Conventionally, painting is often employed as a method for decorating molded products molded with thermoplastic resins.
According to a typical painting method, a molded product formed by injection molding is removed from the mold, is coated with paint by, for example, spraying or dipping, and is dried to form a hard coating covering the surface of the molded product for decoration and protection. The term “coating material” may hereinafter be used as a synonym of “paint”.
In recent years, however, in-mold coating (which may be referred to as in-mold coating) has been proposed, in which resin is molded and coated in the same mold to eliminate the step of painting.
FIG. 12 shows a flow chart of an example of a known in-mold coating method. According to the in-mold coating method in FIG. 12, a thermoplastic resin, namely a base material, is molded by injection molding and is cooled to some extent. The mold is then slightly opened to form a gap between the resin molded product formed in the mold and the mold cavity. Paint is injected into the gap with a paint-injector. The mold is clamped again to uniformly spread the paint over the surface of the molded product. The spread paint is cureed to form a coating.

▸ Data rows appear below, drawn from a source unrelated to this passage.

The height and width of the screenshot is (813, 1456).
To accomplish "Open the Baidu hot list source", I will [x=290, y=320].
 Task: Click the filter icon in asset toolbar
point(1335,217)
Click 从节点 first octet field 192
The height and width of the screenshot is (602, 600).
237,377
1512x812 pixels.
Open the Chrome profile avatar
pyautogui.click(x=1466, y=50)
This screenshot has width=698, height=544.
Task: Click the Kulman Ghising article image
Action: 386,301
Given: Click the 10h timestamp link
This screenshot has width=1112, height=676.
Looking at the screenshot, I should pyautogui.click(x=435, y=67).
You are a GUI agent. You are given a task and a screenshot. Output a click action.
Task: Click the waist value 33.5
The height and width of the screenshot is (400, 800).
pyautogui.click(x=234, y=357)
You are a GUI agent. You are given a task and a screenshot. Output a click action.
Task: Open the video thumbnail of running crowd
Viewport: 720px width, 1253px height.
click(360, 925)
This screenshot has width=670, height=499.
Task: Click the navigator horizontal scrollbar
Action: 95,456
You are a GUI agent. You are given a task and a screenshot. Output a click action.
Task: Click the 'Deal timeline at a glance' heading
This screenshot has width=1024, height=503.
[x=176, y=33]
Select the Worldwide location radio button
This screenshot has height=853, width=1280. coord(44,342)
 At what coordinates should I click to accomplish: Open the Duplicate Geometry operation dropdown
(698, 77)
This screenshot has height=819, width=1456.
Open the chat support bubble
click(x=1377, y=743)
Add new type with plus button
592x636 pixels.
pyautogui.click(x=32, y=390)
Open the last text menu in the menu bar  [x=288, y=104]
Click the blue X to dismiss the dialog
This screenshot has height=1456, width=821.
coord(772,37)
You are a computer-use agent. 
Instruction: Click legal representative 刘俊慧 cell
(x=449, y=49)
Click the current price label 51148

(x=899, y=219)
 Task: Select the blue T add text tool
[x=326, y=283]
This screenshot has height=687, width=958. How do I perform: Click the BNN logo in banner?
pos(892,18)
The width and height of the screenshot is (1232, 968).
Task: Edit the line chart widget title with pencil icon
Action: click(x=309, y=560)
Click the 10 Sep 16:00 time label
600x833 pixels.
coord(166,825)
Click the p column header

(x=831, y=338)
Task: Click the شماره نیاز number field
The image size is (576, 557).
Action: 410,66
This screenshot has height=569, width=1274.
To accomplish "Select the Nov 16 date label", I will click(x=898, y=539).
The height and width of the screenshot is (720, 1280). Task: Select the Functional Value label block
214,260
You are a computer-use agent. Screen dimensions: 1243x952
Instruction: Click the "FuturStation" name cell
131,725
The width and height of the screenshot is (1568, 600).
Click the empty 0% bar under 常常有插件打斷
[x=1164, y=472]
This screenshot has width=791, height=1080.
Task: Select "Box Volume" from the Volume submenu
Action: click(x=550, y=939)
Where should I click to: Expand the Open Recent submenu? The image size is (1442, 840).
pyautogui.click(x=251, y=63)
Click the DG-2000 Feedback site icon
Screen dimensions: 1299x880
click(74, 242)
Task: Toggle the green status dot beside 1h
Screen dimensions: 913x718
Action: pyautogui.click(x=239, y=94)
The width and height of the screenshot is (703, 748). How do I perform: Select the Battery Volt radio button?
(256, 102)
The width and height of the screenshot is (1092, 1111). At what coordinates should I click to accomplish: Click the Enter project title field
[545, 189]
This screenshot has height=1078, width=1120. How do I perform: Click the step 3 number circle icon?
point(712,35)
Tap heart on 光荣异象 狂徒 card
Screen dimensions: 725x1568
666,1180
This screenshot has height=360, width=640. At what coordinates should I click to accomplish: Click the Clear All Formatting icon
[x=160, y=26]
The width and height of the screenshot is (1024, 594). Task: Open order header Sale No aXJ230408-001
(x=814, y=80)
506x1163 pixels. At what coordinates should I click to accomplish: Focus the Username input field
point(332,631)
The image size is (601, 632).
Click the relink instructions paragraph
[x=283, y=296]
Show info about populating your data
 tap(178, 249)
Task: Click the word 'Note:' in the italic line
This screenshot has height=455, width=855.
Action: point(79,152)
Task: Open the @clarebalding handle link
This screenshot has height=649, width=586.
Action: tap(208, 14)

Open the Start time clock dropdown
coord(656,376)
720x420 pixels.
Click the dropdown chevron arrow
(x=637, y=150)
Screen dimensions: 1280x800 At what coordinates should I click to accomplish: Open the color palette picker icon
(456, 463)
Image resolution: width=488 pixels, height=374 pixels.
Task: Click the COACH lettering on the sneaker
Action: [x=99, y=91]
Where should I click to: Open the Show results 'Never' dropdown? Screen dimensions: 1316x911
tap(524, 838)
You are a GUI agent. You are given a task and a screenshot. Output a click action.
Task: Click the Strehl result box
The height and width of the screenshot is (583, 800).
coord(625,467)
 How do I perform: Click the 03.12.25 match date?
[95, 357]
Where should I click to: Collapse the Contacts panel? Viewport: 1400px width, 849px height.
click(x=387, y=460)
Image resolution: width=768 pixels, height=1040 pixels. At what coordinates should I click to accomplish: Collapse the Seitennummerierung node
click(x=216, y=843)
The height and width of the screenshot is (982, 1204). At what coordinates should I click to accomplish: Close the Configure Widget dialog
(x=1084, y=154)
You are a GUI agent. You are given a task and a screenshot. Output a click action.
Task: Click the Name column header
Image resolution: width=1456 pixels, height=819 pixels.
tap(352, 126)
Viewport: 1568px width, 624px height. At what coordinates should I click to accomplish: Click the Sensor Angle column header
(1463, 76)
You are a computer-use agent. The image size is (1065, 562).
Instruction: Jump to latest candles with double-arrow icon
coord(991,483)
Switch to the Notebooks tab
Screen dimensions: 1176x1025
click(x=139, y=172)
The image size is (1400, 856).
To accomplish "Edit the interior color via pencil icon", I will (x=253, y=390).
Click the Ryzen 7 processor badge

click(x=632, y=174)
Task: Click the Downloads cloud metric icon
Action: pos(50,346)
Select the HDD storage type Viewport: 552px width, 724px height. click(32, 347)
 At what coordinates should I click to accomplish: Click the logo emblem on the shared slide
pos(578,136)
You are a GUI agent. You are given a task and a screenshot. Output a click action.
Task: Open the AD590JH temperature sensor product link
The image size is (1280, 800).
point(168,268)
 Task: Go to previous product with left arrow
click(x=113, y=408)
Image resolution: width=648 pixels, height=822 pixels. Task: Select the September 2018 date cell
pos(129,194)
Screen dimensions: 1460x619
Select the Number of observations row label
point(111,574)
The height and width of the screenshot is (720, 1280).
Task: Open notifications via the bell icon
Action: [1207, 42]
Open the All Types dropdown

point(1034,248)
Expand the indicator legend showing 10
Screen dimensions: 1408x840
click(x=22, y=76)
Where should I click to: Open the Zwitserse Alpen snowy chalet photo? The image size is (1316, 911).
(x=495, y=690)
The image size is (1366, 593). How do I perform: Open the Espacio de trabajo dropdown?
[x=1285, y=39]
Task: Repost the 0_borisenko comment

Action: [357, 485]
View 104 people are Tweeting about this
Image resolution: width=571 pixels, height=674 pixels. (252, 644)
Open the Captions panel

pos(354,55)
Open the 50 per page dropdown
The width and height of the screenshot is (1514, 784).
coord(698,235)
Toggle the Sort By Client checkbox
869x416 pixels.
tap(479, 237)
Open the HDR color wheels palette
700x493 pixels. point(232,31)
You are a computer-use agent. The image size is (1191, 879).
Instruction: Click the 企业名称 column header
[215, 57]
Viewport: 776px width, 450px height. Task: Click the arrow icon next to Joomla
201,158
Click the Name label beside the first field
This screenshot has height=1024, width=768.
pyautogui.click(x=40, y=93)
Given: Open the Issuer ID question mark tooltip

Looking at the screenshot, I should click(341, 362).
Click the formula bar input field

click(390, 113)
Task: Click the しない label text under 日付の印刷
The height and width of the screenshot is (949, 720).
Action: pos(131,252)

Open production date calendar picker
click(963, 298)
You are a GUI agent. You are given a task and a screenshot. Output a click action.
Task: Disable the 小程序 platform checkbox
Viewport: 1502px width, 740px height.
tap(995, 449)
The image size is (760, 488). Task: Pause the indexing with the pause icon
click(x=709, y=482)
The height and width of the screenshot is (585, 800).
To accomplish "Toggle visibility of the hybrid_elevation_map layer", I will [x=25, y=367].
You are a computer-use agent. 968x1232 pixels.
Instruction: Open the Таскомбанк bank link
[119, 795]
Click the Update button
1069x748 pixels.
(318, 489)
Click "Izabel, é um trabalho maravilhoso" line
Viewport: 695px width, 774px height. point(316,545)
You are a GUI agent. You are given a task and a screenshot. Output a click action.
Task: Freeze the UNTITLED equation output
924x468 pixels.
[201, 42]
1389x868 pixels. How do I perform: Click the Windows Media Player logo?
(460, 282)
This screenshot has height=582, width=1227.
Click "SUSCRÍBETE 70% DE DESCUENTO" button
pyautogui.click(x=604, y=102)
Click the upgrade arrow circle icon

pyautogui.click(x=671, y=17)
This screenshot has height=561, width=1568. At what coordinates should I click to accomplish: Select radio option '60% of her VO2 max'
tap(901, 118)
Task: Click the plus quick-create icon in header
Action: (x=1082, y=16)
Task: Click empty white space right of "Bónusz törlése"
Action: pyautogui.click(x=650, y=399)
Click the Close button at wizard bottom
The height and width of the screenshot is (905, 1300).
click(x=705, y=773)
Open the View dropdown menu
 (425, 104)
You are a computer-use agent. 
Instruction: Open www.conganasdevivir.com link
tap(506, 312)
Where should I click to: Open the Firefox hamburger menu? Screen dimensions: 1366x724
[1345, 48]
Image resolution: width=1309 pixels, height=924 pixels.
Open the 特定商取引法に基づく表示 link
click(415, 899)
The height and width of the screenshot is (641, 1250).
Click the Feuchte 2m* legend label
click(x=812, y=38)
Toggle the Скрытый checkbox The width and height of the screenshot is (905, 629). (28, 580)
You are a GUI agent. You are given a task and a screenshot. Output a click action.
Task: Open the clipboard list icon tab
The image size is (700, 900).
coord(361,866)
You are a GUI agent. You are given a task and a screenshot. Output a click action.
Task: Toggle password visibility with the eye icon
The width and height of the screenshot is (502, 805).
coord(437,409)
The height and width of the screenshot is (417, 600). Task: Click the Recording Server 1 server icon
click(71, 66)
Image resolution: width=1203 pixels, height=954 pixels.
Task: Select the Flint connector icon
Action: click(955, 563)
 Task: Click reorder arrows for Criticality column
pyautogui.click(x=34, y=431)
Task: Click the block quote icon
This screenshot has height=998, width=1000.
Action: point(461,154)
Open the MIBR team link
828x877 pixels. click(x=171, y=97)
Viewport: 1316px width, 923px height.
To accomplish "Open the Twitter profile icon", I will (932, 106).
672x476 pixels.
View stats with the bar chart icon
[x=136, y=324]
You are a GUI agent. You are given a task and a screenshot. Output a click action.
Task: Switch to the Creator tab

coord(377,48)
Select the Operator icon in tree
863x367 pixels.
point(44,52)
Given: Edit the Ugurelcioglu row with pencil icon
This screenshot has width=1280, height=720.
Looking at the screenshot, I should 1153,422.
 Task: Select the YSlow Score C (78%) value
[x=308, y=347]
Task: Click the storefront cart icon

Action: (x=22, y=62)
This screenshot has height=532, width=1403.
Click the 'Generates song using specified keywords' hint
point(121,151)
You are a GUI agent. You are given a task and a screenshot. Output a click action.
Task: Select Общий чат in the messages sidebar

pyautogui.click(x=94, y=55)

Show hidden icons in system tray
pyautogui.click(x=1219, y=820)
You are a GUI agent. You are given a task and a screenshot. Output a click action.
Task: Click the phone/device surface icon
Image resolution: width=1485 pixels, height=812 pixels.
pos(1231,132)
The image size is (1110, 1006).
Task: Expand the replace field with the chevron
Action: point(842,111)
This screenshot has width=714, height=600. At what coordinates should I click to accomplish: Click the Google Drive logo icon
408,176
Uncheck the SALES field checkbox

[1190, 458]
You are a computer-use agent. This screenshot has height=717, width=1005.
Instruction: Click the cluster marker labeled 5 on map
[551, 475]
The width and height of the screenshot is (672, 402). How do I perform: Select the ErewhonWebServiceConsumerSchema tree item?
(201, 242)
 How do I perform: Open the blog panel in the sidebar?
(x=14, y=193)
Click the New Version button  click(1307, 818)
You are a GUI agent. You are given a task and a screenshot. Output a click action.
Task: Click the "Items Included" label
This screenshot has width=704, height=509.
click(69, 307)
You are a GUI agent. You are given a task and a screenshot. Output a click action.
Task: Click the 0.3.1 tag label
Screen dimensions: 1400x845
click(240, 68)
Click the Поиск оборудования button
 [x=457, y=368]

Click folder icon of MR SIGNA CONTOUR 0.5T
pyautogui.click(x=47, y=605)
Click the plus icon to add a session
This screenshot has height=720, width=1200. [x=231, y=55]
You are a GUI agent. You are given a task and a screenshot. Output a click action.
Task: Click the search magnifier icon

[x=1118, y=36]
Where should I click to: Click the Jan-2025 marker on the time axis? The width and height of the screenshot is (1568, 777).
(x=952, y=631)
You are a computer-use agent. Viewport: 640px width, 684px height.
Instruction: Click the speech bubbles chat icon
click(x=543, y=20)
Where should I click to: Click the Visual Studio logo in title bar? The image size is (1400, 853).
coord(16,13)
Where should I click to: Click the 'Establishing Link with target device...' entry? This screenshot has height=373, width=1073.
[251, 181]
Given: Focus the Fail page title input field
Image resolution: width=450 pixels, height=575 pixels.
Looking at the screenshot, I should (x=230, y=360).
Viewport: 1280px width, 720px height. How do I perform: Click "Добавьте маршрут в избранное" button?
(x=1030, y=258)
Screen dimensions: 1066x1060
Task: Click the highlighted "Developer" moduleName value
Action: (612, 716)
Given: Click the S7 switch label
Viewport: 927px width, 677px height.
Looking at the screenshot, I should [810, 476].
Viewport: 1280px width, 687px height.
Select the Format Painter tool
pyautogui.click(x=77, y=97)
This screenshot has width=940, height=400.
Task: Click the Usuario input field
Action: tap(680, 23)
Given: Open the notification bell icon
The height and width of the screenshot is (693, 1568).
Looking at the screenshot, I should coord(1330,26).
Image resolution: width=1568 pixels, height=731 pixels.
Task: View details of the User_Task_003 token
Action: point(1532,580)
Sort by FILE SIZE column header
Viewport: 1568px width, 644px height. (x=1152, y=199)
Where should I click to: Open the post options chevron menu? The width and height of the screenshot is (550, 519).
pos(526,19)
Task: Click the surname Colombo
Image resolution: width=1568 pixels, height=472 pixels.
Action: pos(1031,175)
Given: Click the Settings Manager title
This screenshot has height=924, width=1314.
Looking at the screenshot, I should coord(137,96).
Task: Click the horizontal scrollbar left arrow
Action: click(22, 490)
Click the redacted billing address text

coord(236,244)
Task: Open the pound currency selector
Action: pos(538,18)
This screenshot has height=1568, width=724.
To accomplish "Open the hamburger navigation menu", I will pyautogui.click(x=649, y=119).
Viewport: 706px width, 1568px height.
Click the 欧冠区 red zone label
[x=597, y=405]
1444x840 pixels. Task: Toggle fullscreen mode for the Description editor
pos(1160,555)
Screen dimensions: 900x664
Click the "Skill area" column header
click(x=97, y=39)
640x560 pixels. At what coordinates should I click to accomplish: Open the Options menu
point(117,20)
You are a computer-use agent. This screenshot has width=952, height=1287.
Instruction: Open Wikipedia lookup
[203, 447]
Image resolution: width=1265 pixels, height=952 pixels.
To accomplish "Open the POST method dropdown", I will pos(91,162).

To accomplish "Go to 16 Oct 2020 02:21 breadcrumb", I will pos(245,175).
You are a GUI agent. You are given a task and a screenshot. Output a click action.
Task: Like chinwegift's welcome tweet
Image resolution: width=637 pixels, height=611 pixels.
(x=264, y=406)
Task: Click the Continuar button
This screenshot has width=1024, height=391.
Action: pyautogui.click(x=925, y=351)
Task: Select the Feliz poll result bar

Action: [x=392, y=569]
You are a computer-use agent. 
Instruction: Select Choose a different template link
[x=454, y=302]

Because the thermoplastic resin is molded and coated in the same mold, the in-mold coating method involves fewer steps to achieve cost reduction. In addition, this method poses almost no problems such as defects caused by airborne dust adhering to a wet coating to provide high-quality products.
Studies have been made on the use of the in-mold coating method particularly for many automobile parts, such as bumpers, doors, door mirror covers, and fenders, which need high quality in external appearance.
Examples of the in-mold coating method are disclosed in, for example, Japanese Unexamined Patent Application Publication Nos. 11-277577 (Patent Document 1), 2000-141407 (Patent Document 2), 2000-334800 (Patent Document 3), and 2001-38737 (Patent Document 4).
According to the above known in-mold coating methods, however, mold-clamping force cannot be exerted on paint, namely a coating material, in reclamping if the amount of paint injected is small. Unfortunately, therefore, these methods cannot form a uniform coating on the overall coating surface of a resin molded product.
One of the causes of the nonuniform coating thickness is the decrease in the volume of the molded resin due to thermal contraction in the mold. When the thickness of the molded product decreases by thermal contraction, a gap occurs between the resin molded product and the cavity surface in the cavity. The gap is difficult to fill with paint in an amount equivalent to the desired thickness. As a result, the paint cannot be spread over the surface to be coated, and a uniform coating cannot be formed.
To solve the above problem, the amount of coating material injected may be increased to solve the problem of defective transfer of the mold surface to the coating material, though this approach poses another problem of a larger coating thickness than necessary.
Another cause of the nonuniform coating thickness is mold deformation in molding. A typical mold has high rigidity, but deforms by several to tens of micrometers when clamped with a clamping machine. Such degrees of deformation are often negligible in general resin molding. In in-mold coating, however, a resin molded product is generally coated with a coating having a thickness of about tens of micrometers. Thus the deformation of the mold cavity due to mold deformation is listed as one of the causes of a nonuniform coating thickness.
According to a known in-mold coating method, particularly, mold-clamping force after paint injecting may be changed stepwise. This method, however, results in a nonuniform coating thickness because the degree of mold deformation varies depending on the magnitude of the mold-clamping force to cause variations in the distance between the surface of a resin molded product and the mold cavity.
Referring to FIGS. 10(a) to 10(d), a gap may be formed between a resin molded product formed under general injection molding conditions and a mold cavity surface by thermal contraction of molten resin charged into the mold cavity even if the mold is not opened. Because the size of the gap varies depending on, for example, the shape of the mold cavity and the thickness of the resin molded product, a uniform gap rarely occurs over the surface to be coated. In in-mold coating, therefore, the mold must be opened to ensure a necessary coating thickness. If, however, the mold is opened, the resultant coating is undesirably extremely thick at a portion where the gap formed by thermal contraction combines with that formed by opening the mold.
If molten resin with a volume exceeding the capacity of the mold cavity is charged into the mold cavity by applying excessive charging pressure to compensate for the volume of thermal contraction of the resin, the excessive charging pressure undesirably causes, for example, variations in the thickness of a resin molded product, as shown in FIGS. 11(a) to 11(d). In an embodiment of the related art, in FIGS. 11(a) to 11(d), the excessive injection pressure causes a difference in thickness between the ends of the resin molded product and the portion around a gate part.
In addition, excessive reclamping pressure after paint injecting is undesirable because the pressure causes a phenomenon called a hump at a thick portion such as a rib and a boss. To prevent the defect, mold-clamping force after the injecting of coating material must be reduced, though a large difference between mold-clamping force in resin injection and that after the injecting of coating material undesirably results in a nonuniform coating thickness.